• EXERCISE REQUIREMENTS
Print a faithful copy of the data below, word for word, with the pictures left out.

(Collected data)
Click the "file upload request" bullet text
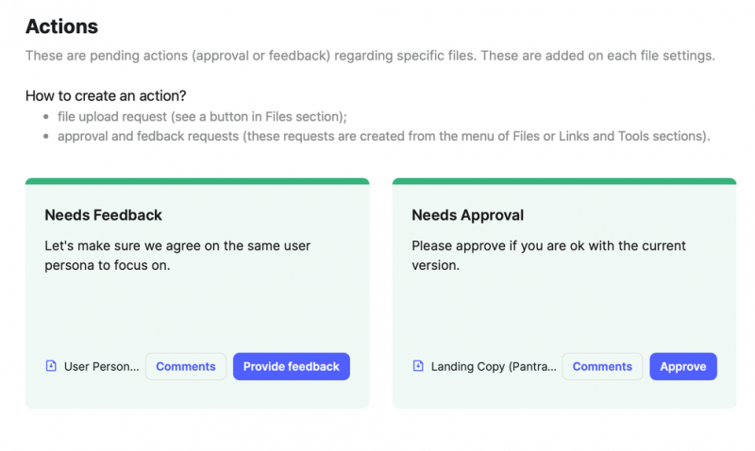 click(x=202, y=117)
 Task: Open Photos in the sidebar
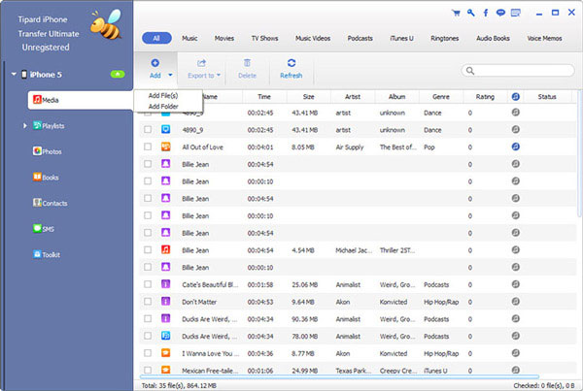click(49, 151)
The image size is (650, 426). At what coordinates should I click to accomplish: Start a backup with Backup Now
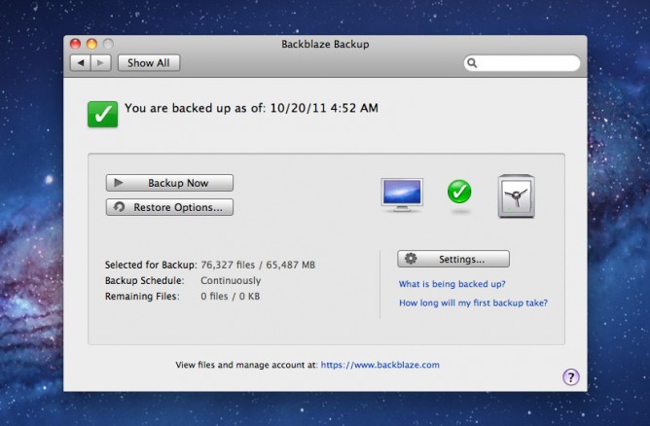tap(170, 183)
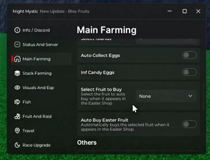Screen dimensions: 210x160
Task: Open the Fruit And Raid tab
Action: [37, 117]
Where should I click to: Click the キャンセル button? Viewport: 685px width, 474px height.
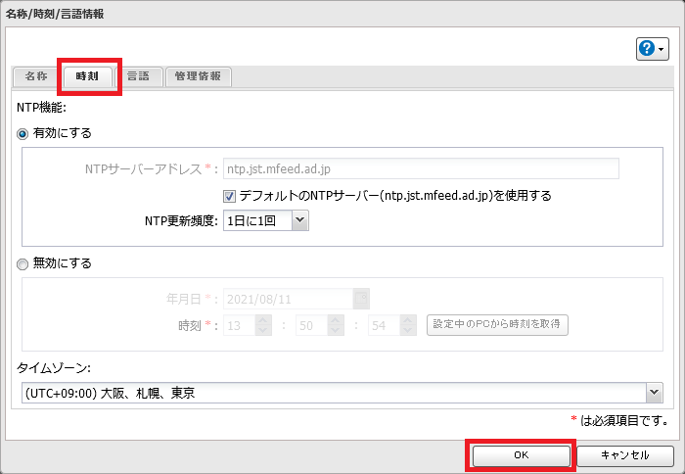click(x=624, y=455)
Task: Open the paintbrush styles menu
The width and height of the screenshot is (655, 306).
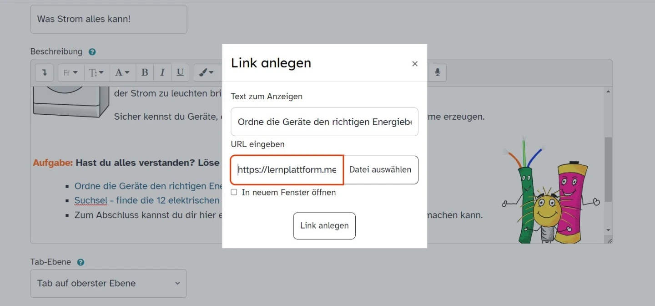Action: click(x=207, y=72)
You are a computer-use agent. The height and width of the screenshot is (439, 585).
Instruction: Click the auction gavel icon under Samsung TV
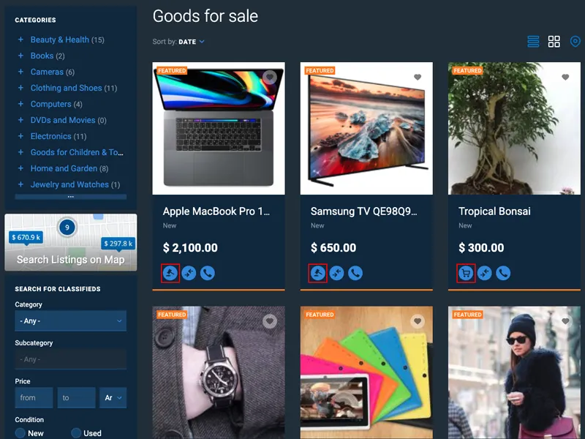(318, 273)
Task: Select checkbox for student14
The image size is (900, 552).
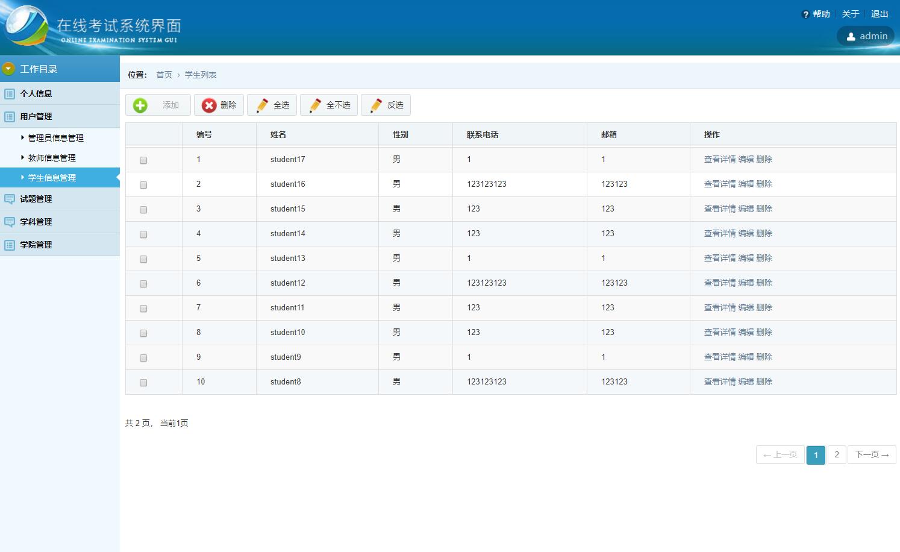Action: 143,234
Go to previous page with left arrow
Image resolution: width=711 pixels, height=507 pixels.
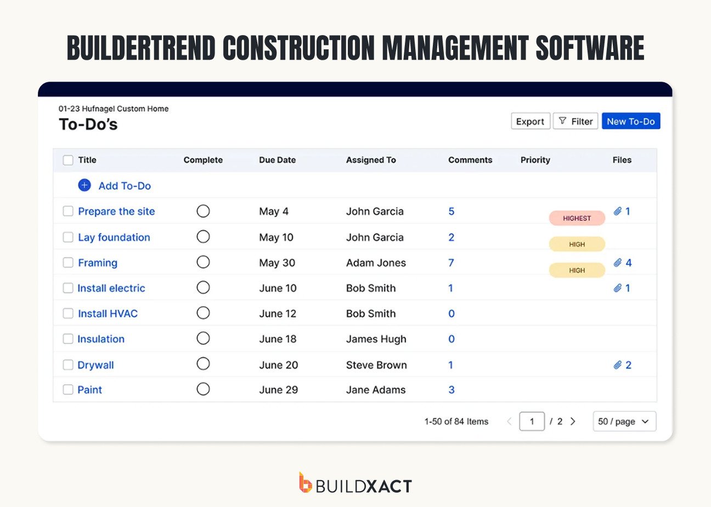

• ANSWER TO THE EXERCISE
Click the "file upload request" bullet text
 click(x=202, y=117)
 Task: Open Photos in the sidebar
click(49, 151)
The image size is (650, 426). At what coordinates should I click to accomplish: Start a backup with Backup Now
tap(170, 183)
Screen dimensions: 210x160
Task: Open the Fruit And Raid tab
Action: [37, 117]
Where should I click to: Click the キャンセル button? Viewport: 685px width, 474px height.
click(x=624, y=455)
Task: Open the paintbrush styles menu
The width and height of the screenshot is (655, 306).
Action: click(x=207, y=72)
You are a computer-use agent. The height and width of the screenshot is (439, 585).
Instruction: Click the auction gavel icon under Samsung TV
(318, 273)
Task: Select checkbox for student14
The image size is (900, 552).
Action: 143,234
Go to previous page with left arrow
Image resolution: width=711 pixels, height=507 pixels.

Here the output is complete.